• [Work instructions]:
Copy out the lines word for word, starting at the first one and ending at the line that contains "Looking at the screenshot, I should [x=257, y=215].", with both of those lines included.

• [Dataset content]:
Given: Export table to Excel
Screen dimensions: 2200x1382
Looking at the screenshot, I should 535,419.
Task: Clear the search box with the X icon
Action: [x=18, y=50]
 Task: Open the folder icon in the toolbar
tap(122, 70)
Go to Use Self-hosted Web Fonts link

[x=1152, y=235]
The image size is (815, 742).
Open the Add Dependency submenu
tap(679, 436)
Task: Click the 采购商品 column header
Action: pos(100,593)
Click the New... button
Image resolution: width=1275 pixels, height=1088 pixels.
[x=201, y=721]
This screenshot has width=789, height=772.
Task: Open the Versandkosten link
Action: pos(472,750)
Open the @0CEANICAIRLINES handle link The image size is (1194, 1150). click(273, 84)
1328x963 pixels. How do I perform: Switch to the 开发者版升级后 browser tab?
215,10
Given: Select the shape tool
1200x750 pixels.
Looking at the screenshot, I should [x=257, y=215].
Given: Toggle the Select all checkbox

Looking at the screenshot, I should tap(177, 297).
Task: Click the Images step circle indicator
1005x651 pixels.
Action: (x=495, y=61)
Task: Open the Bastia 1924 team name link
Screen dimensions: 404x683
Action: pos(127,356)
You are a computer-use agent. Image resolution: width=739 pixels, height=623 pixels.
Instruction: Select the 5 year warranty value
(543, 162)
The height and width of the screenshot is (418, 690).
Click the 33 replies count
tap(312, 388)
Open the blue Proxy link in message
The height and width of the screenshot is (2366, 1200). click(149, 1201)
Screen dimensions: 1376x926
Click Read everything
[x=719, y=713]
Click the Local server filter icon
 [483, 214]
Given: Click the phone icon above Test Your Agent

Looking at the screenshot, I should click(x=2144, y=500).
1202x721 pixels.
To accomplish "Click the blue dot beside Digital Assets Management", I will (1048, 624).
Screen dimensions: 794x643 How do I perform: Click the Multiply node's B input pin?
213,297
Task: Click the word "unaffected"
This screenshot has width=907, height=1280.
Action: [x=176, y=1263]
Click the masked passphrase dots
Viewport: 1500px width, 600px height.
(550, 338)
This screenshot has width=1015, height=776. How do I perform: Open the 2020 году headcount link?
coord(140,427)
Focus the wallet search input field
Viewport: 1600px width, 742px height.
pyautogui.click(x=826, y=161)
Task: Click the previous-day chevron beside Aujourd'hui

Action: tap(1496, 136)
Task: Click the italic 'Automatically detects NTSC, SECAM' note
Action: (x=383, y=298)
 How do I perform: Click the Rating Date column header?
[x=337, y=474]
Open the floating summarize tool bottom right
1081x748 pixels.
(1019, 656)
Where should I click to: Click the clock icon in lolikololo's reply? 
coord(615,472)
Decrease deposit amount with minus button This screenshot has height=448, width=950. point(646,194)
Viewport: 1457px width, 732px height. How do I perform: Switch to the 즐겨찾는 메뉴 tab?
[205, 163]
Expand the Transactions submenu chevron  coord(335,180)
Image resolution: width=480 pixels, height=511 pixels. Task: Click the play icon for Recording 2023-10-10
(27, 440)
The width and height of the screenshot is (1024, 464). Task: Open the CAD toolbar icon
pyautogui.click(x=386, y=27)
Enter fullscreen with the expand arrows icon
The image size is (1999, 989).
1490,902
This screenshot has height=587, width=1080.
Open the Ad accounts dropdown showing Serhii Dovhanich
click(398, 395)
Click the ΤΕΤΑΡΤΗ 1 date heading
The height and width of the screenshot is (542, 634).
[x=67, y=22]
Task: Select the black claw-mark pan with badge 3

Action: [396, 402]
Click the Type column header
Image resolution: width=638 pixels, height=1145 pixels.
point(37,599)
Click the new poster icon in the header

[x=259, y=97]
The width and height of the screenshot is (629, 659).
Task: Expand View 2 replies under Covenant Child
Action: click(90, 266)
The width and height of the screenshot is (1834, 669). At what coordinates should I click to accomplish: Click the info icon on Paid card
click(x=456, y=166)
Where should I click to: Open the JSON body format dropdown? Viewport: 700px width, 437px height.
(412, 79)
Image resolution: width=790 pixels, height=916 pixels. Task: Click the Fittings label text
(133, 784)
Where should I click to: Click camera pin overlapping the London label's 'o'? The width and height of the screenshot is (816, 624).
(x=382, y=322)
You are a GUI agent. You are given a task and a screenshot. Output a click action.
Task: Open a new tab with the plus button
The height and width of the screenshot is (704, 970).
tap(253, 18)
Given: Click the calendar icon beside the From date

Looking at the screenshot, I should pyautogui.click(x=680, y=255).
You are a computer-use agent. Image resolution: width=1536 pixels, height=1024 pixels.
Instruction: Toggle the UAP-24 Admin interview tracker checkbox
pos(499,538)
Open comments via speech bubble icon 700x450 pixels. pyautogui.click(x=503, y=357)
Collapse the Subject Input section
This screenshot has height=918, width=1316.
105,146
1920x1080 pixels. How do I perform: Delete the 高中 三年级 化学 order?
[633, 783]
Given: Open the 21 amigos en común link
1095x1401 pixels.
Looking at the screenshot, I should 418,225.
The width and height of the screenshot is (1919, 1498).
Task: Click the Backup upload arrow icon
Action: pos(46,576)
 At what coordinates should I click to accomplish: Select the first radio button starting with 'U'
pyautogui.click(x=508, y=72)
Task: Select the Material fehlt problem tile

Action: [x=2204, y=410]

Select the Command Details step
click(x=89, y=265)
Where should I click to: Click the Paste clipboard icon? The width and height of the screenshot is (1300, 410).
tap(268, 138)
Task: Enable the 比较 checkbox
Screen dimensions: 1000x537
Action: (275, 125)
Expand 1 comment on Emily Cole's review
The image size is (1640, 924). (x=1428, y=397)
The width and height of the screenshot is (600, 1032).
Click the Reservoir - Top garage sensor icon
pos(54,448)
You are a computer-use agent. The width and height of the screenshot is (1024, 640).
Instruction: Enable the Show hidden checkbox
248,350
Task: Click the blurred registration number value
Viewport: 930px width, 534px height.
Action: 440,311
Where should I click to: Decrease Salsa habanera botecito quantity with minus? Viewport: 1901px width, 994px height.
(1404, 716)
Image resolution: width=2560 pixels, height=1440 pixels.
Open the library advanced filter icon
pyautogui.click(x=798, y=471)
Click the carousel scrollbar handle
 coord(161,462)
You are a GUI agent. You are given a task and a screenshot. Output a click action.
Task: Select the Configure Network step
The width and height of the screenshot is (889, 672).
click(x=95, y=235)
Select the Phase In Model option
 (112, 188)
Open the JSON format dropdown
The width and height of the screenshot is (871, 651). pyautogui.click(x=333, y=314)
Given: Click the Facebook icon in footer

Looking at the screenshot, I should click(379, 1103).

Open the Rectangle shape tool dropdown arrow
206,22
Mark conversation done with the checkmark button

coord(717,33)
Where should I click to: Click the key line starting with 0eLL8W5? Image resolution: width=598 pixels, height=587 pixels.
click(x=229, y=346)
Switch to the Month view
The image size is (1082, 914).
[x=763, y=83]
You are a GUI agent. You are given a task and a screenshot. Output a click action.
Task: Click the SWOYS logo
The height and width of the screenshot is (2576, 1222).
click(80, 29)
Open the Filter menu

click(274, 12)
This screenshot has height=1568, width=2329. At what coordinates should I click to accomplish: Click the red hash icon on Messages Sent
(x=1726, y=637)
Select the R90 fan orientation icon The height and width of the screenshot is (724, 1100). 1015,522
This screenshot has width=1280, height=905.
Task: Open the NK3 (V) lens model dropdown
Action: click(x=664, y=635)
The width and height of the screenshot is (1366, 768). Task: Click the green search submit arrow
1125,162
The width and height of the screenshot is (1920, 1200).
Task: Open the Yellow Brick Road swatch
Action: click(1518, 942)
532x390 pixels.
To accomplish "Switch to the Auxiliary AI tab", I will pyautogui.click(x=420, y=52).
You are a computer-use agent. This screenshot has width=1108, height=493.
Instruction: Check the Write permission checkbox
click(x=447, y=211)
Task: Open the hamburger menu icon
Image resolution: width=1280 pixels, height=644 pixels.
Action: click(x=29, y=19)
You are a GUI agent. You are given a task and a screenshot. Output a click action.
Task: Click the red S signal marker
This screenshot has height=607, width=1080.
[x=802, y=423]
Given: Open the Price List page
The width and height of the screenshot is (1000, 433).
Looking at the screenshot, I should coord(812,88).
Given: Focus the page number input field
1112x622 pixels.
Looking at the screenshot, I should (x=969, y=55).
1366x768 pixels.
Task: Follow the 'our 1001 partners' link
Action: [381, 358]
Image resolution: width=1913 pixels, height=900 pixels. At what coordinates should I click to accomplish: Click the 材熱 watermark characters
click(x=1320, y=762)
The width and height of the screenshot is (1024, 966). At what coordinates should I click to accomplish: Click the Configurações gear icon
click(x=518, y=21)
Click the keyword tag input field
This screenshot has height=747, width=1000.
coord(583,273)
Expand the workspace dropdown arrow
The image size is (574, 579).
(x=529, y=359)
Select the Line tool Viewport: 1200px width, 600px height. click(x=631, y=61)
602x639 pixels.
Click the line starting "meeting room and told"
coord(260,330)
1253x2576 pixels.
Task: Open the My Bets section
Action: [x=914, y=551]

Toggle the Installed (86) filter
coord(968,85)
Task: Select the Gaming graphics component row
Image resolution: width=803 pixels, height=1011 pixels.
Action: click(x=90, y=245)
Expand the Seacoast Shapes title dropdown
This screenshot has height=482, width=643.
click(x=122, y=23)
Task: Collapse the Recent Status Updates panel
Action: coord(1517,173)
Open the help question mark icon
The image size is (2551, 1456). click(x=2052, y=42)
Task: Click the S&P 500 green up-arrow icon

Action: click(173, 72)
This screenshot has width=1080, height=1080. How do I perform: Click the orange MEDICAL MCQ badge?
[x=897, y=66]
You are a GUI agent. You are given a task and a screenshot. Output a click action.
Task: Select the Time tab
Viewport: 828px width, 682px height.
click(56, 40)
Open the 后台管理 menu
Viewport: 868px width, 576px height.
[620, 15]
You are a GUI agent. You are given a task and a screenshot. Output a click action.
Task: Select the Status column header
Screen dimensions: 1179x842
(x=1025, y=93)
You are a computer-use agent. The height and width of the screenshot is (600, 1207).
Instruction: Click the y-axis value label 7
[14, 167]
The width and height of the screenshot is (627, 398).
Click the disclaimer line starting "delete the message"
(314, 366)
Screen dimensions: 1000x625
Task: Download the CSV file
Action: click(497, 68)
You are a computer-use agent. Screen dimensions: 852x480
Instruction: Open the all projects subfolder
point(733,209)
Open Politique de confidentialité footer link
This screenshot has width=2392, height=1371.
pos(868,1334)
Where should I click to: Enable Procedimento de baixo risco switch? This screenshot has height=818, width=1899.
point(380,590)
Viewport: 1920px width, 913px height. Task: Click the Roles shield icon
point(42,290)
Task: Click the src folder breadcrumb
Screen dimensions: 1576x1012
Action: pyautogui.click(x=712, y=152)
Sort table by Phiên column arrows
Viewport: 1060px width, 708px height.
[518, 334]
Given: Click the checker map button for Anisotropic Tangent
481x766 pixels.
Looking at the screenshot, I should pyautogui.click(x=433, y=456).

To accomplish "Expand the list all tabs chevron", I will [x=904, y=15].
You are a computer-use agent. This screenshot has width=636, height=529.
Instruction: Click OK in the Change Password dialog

• [Response to the task]:
Given: Export table to Excel
Screen dimensions: 2200x1382
Looking at the screenshot, I should 535,419.
Task: Clear the search box with the X icon
Action: [x=18, y=50]
 Task: Open the folder icon in the toolbar
tap(122, 70)
Go to Use Self-hosted Web Fonts link

[x=1152, y=235]
The image size is (815, 742).
Open the Add Dependency submenu
tap(679, 436)
Task: Click the 采购商品 column header
Action: pos(100,593)
Click the New... button
Image resolution: width=1275 pixels, height=1088 pixels.
[x=201, y=721]
This screenshot has width=789, height=772.
Task: Open the Versandkosten link
Action: pos(472,750)
Open the @0CEANICAIRLINES handle link The image size is (1194, 1150). click(273, 84)
1328x963 pixels. How do I perform: Switch to the 开发者版升级后 browser tab?
215,10
Given: Select the shape tool
1200x750 pixels.
Looking at the screenshot, I should [x=257, y=215].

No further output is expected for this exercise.